As Arundhati Roy stated so eloquently, “The trouble is that once you see it, you can’t unsee it. And once you’ve seen it, keeping quiet, saying nothing, becomes as political an act as speaking out. There’s no innocence. Either way, you’re accountable.”
Biblical justice demands that we develop enough character to resist dismissing problematic prejudices as “differences of opinion”, and “agreeing to disagree” about issues that cost human lives. Biblical justice impresses upon us the notion that issues don’t go away, simply because we put them out of sight or mind, and that either ourselves or our loved ones could be the next targets of the injustices we remain silent about. Biblical justice also matures our perspective on conflict enough to see that neutrality is not civil or peaceful at all, whenever it requires avoiding healthy, necessary confrontation, or pretending we don’t see the injustice right in front of our faces. Avoidance only delays the inevitable. Biblical justice helps us realize that, in fact, it’s the lack of definitive clarity about the parameters of evil that enable people to pretend more indignant, truthful and vocal people are just overreacting about how urgent the need to redress brutality and exploitation really is.
My first call to action for Black Christians is to destigmatize and reframe the anger and moral indignation that you feel about unfairness. Anger is not a ‘bad’ emotion. It’s actually one of the most illuminating, as it clues us into what we see as worthy of defending and protecting as sacred. We’ve only been conditioned to believe that anger is always and only ‘bad’, because numbing and repressing our anger serves the best interests of elites who control our society’s dominant power structures. So, I urge you to consider what it looks like to channel anger constructively into social change. Could you bring yourself to actually acknowledge that you’re also fed up, instead of glorifying one-dimensional depictions of Jesus as a martyr who always turned the other cheek, when he also flipped tables for economic justice?

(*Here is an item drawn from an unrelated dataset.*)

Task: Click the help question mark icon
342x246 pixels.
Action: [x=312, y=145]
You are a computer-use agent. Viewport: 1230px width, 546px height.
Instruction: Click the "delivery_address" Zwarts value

I also urge you to rebuke complacent denial, political disengagement, and non-action, in a time when we should all be actively engaged in this global movement for equity, justice and liberation. That starts with balancing the idea that God is in control, with the idea that God also has vested power in us to transform our lives and society for the better. Moreover, be mindful of talking yourself out of proactive-ness, by not owning your own choices or inaction, and instead leaving everything up to “God’s plan” or “God’s will”. What acts of tikkun olam––the Jewish principle of “repairing the world”––can you contribute to society, or even do to empower yourself and propel your life forward? How can you strive to couple prayer with informed, purposeful action, instead of settling for the world’s wickedness, just because the afterlife promises you paradise?
And most importantly, understand that your theological commitment to justice will sometimes look like disrupting the peace, as a means to an end, which may also entail pushing yourself to get comfortable with assertiveness and healthy, constructive confrontation. You will feel out of your element at first, and you will want to quit, but as the Talmud so wisely advises, “You are not obligated to complete the work, but neither are you free to abandon it.”
It has never been more urgent that Black Christians embrace Biblical justice as an integral part of faith. If you have yet to unlearn the cognitive dissonance between activism and faith, start by reframing active citizenship and political engagement, as spiritually-fulfilling duties, not secular, worldly paths away from God. Rethink activism as a holy pursuit, instead of an ulterior motive. Indeed, many of the “personal issues” which we pray about are actually political issues that activists work on tirelessly. Thus, championing equity, justice, and liberation, sometimes fiercely––and not just waiting for divine intervention — is the epitome of being moved by the Spirit.